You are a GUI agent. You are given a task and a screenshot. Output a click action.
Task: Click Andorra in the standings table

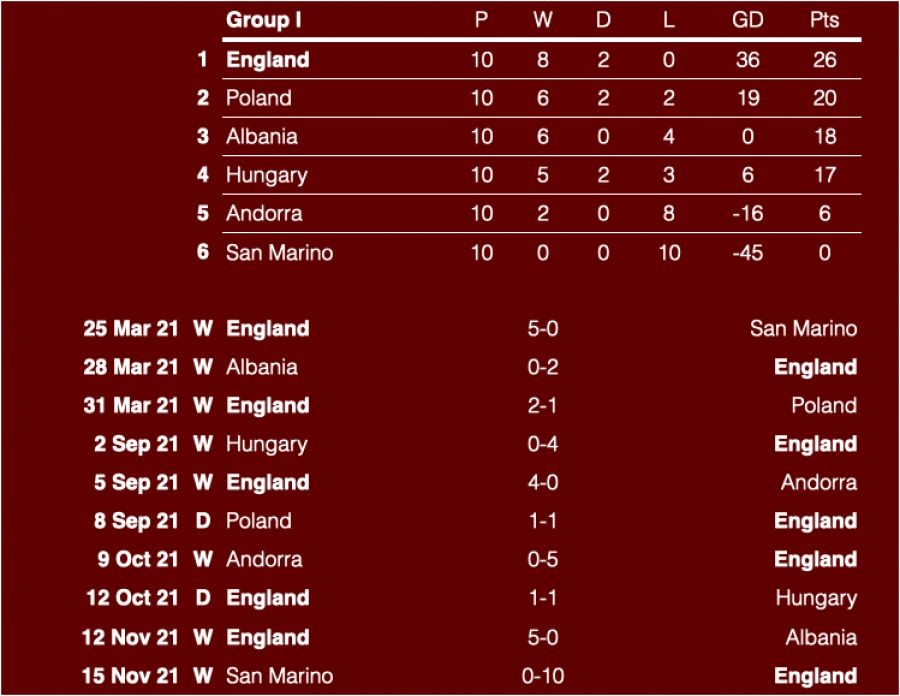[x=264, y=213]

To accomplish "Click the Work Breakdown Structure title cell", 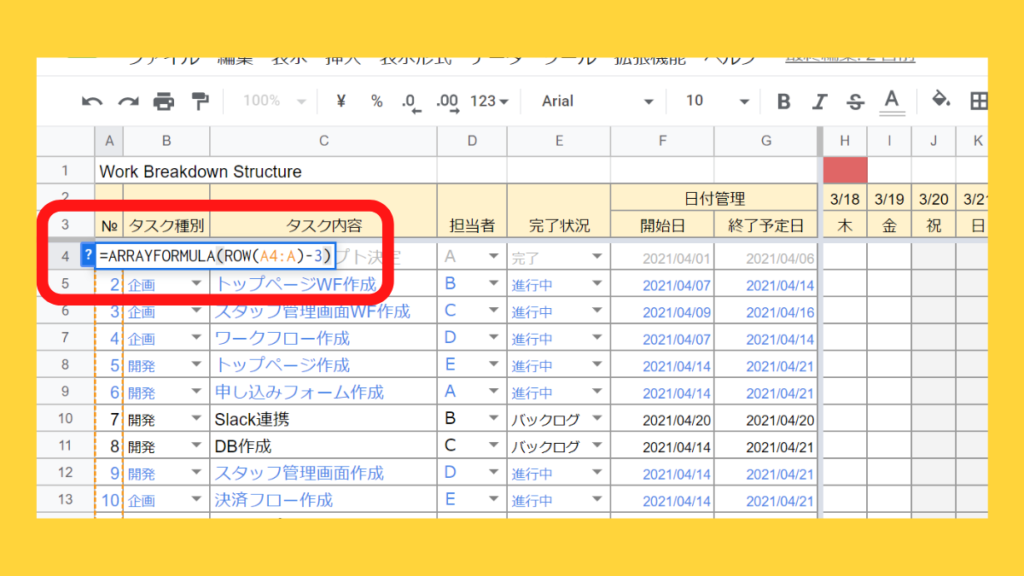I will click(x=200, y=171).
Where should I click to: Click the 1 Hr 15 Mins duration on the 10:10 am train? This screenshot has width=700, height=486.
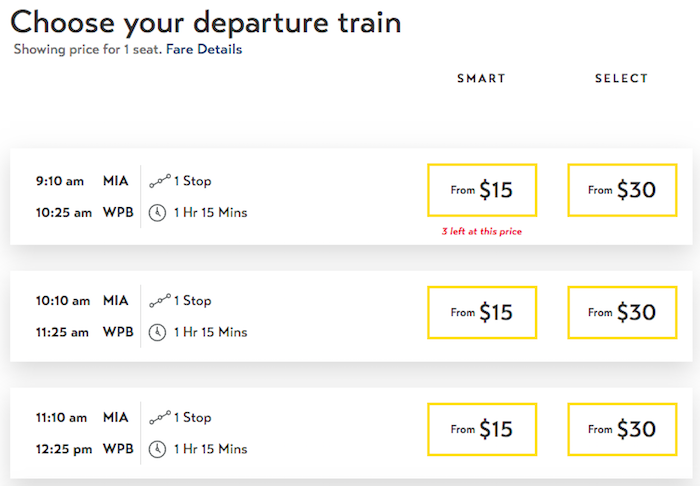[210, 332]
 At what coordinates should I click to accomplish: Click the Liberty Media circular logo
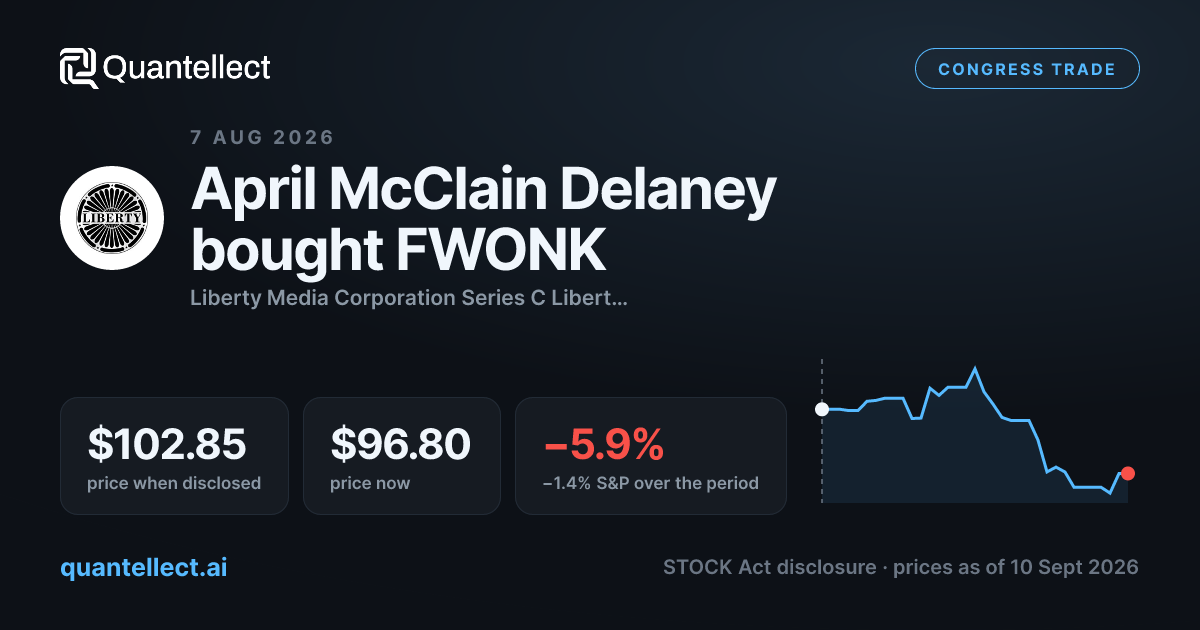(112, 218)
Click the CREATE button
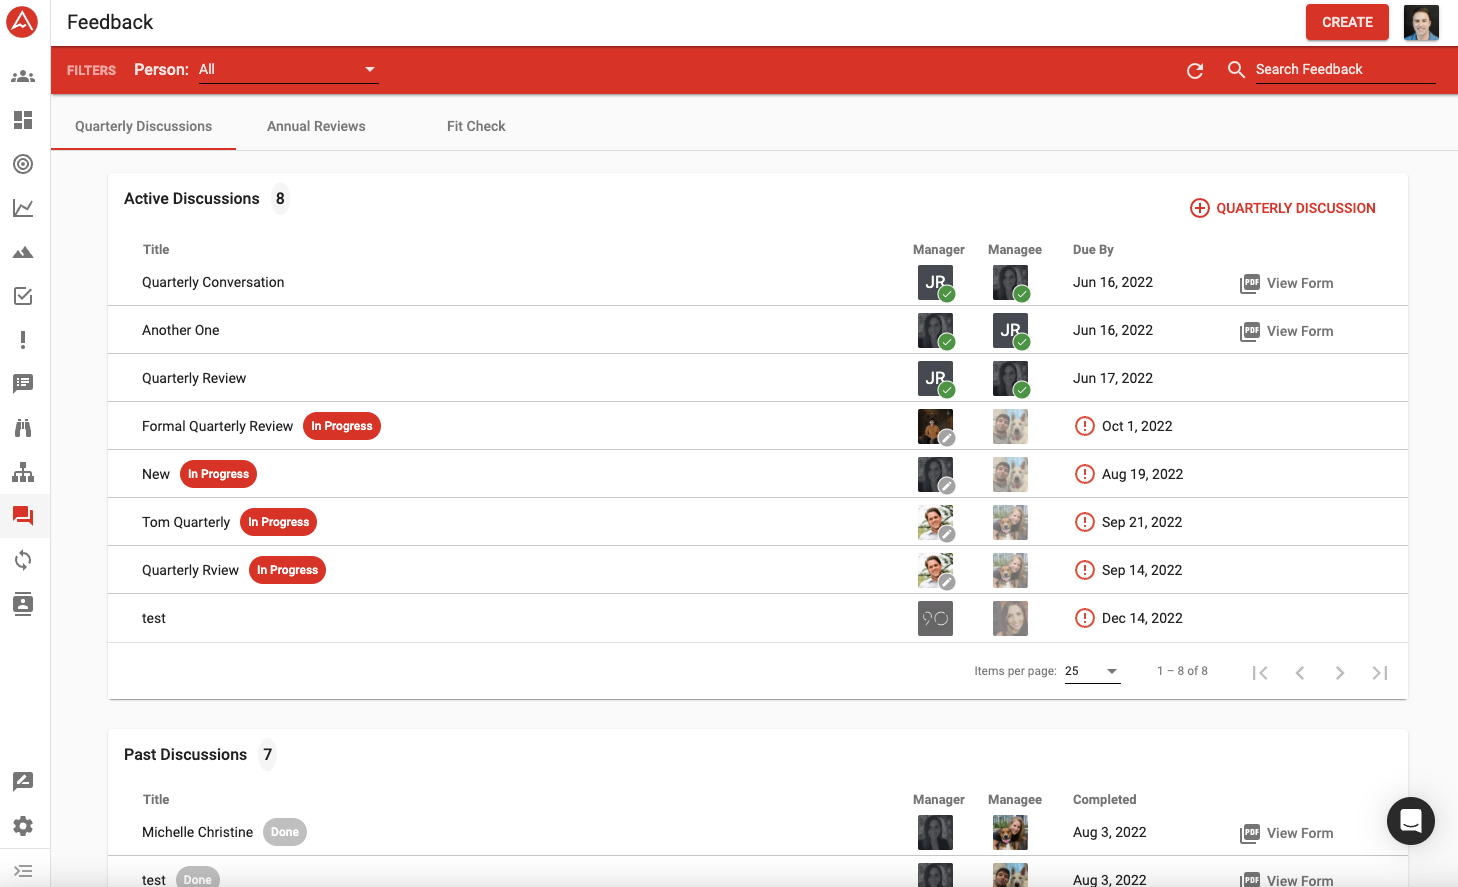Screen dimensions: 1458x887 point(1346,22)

::::

Everything from the line containing "At what coordinates" through the final line of the material must be set down exactly, except the pictures.

FINAL ANSWER ::
 At what coordinates should I click to accomplish: Click the Liberty Media circular logo
(112, 218)
Click the CREATE button
Screen dimensions: 1458x887 point(1346,22)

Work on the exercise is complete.